::: 文書の抜粋
著者:ヒロ
<イノマーが亡くなって三年。ようやく彼の日記を本にした。まだまだ捨てられないものが溢れるこの部屋で、『GAN日記』に花を添えるように、わたしも日記をつける。>
1.ヒロさんの日記(2022年12月1日〜12月31日)
2. イノマーからの「言葉のお守り」
- 遺されたメモ群は、これからの人生を生きていく力になった。
判型:B6/24P
『12月1日(木)
午前中、新しい部屋の鍵を受け取りに不動産屋へ。
はじめての一人暮らし、私の部屋。
窓を開けて風を感じる。
簡単に拭き掃除をして、部屋を出る。
午後、まるさんが荷造りの手伝いに来てくれる。
「明日、引越しする人の部屋じゃないですよ!笑」と早速ツッコミが入る。
とりあえず買ってきてくれた唐揚げ弁当を一緒に食べていると、担当編集者の石原さんが見本誌を持ってきてくれる。
過去最高に散らかってる状態で、日記本の最終打ち合わせ。
しかも、かなり重要な話を持ってきた!
私の判断能力がない状態を狙ってきたとしか思えない。
::::::
*指示 1*.
抜粋について次の問いに答えよ。
(a) 「ヒロさんの日記」が扱う期間はいつからいつまでか。
(b) 判型は何か。
(c) 12月1日に担当編集者の石原さんが持ってきたものは何か。
*指示 2*.
抜粋を「午前中、新しい部屋の鍵を受け取りに不動産屋へ。」を含む箇所から「過去最高に散らかってる状態で、日記本の最終打ち合わせ。」まで修正して書き出してください。その際、「唐揚げ弁当」を「おにぎり」に置き換える。
資料は抜粋の内容とは関係がない。
::: 表示資料
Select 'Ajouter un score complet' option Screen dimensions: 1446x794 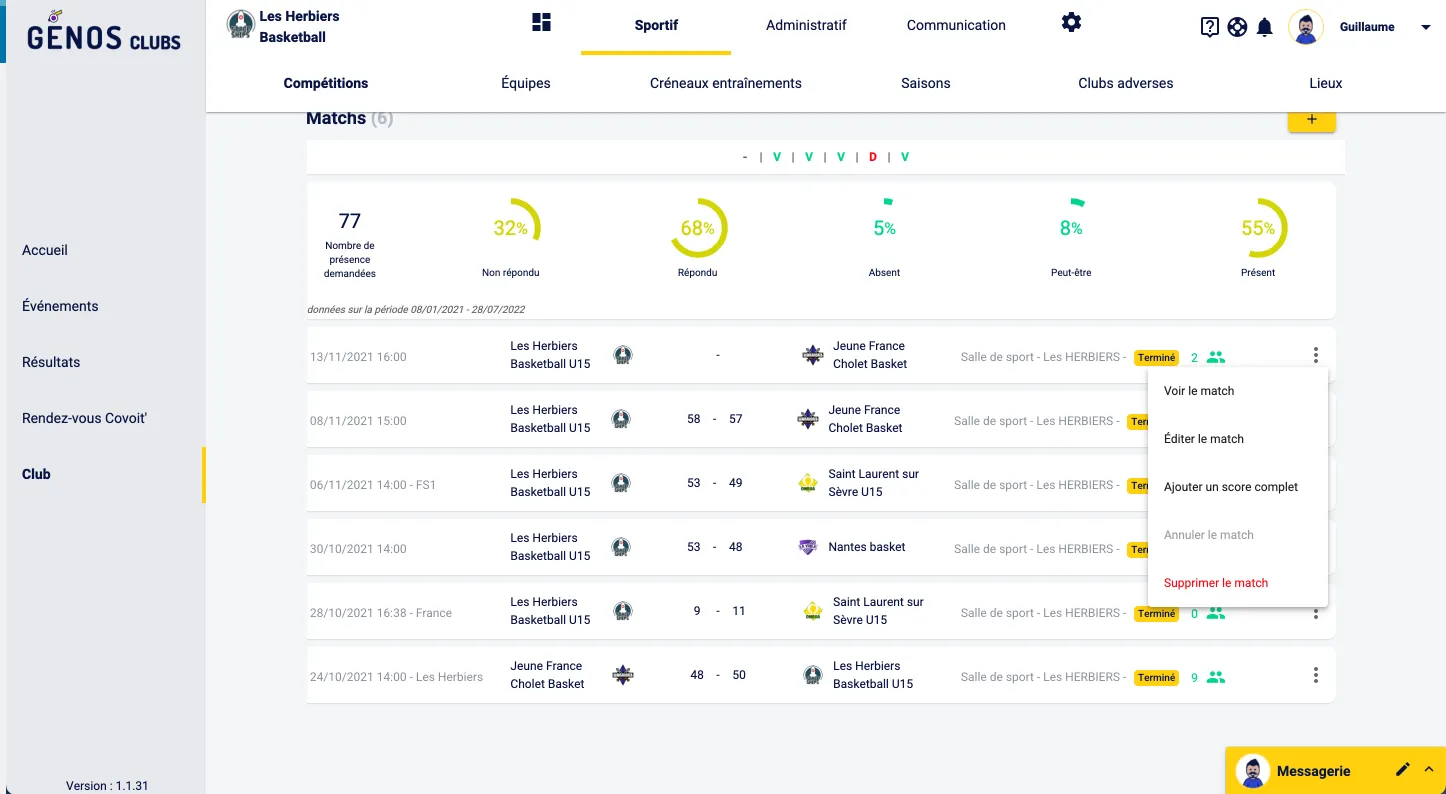tap(1230, 487)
::::::
*正しい出力 1*.
(a) 2022年12月1日から12月31日まで
(b) B6/24P
(c) 見本誌

*正しい出力 2*.
午前中、新しい部屋の鍵を受け取りに不動産屋へ。
はじめての一人暮らし、私の部屋。
窓を開けて風を感じる。
簡単に拭き掃除をして、部屋を出る。
午後、まるさんが荷造りの手伝いに来てくれる。
「明日、引越しする人の部屋じゃないですよ!笑」と早速ツッコミが入る。
とりあえず買ってきてくれたおにぎりを一緒に食べていると、担当編集者の石原さんが見本誌を持ってきてくれる。
過去最高に散らかってる状態で、日記本の最終打ち合わせ。